Making an impact is more than just a job for John Deere employee Delaney Kolberg. Her passion for helping others succeed takes her from the workplace to the classroom, and back again.
Designing solutions to meet user needs
Delaney, a UX Design Lead at John Deere, has spent the majority of her 8-year career at John Deere making an impact by designing solutions for customers and dealers so they can spend the majority of their time solving problems they need to solve, improving their lives and their business.
"I love making things better for a person using our applications, which is a huge part of my job,” she said. “As a user experience professional, I am always trying to better understand users and help design solutions that meet their needs.

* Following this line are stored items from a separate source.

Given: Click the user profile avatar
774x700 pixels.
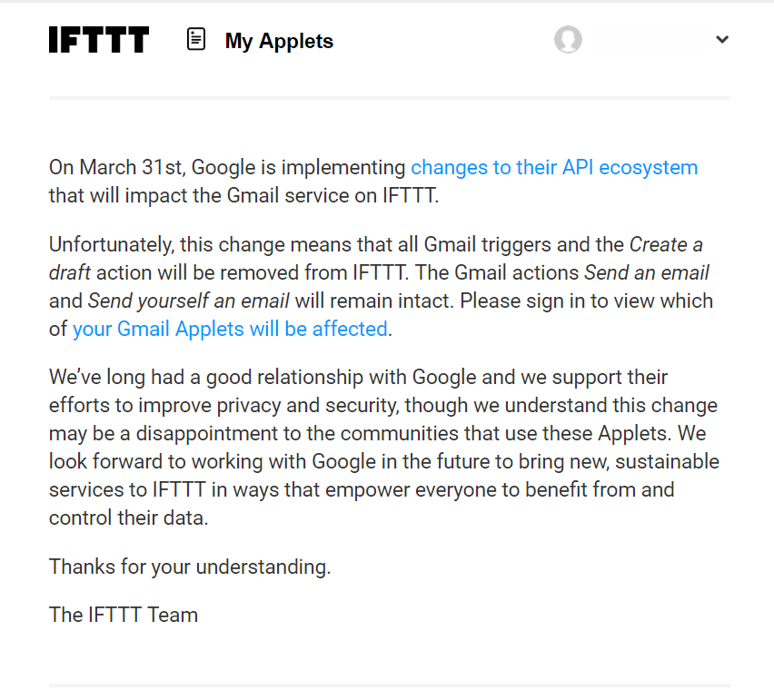Looking at the screenshot, I should click(x=568, y=39).
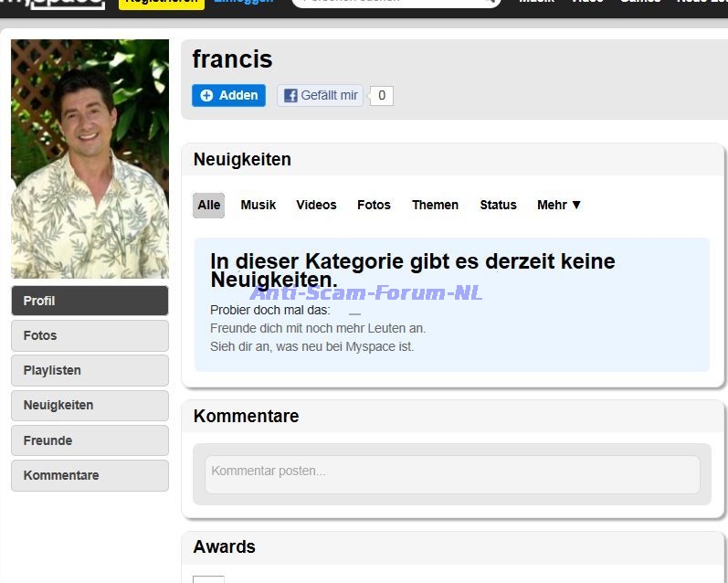Viewport: 728px width, 583px height.
Task: Show the Fotos tab in Neuigkeiten
Action: pyautogui.click(x=374, y=205)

Being able to come up with a solution, implement it, and see how it changes their work is one of my greatest joys."
Driving John Deere digital experiences
She is just as passionate about the products she creates and the company she works for. Delaney and her team make it their goal to drive intuitive, authentically John Deere digital experiences for everyone through guidelines, common design patterns, and reusable code.

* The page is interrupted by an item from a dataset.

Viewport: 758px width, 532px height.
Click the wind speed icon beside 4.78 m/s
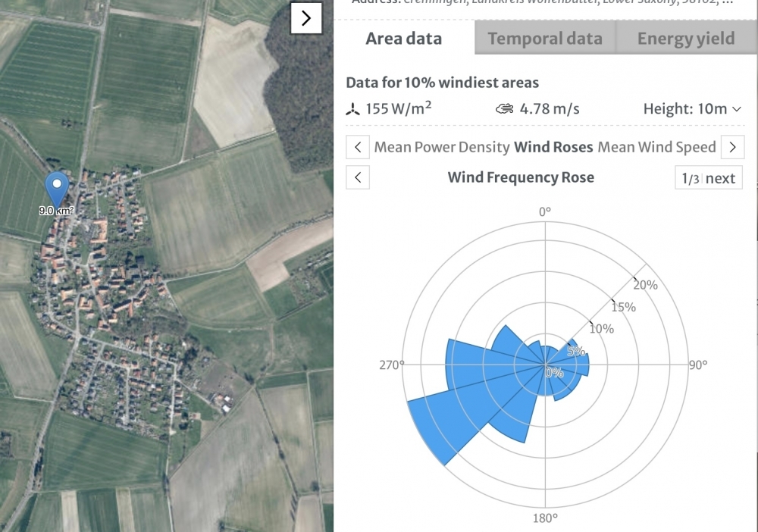click(504, 109)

“Our mission is to be united on the essential brand and foundational elements while allowing for flexibility in implementation,” she said. “John Deere's physical products are best in class and innovative. Ideally, our web products are the same way - rivaling the quality of our machines.”
Making an impact in her career
Over the past four years, Delaney has continued to develop that passion on a different platform; the classroom. As a mentor and teacher in Deere’s Computer Science Academy, she works with high school seniors to help them develop the skills they would need to solve a real-life problem, one that a John Deere customer might encounter.
In conjunction with the Bettendorf and Pleasant Valley, Iowa school districts, Deere developed the Academy to give students the opportunity to get a head start on developing hands-on technical skills in a real business environment. Not only is Delaney a mentor and teacher, over the years, she has taken on the added responsibilities of overall program coordination, developing content, instructional design, and recruiting her colleagues to become mentors as well.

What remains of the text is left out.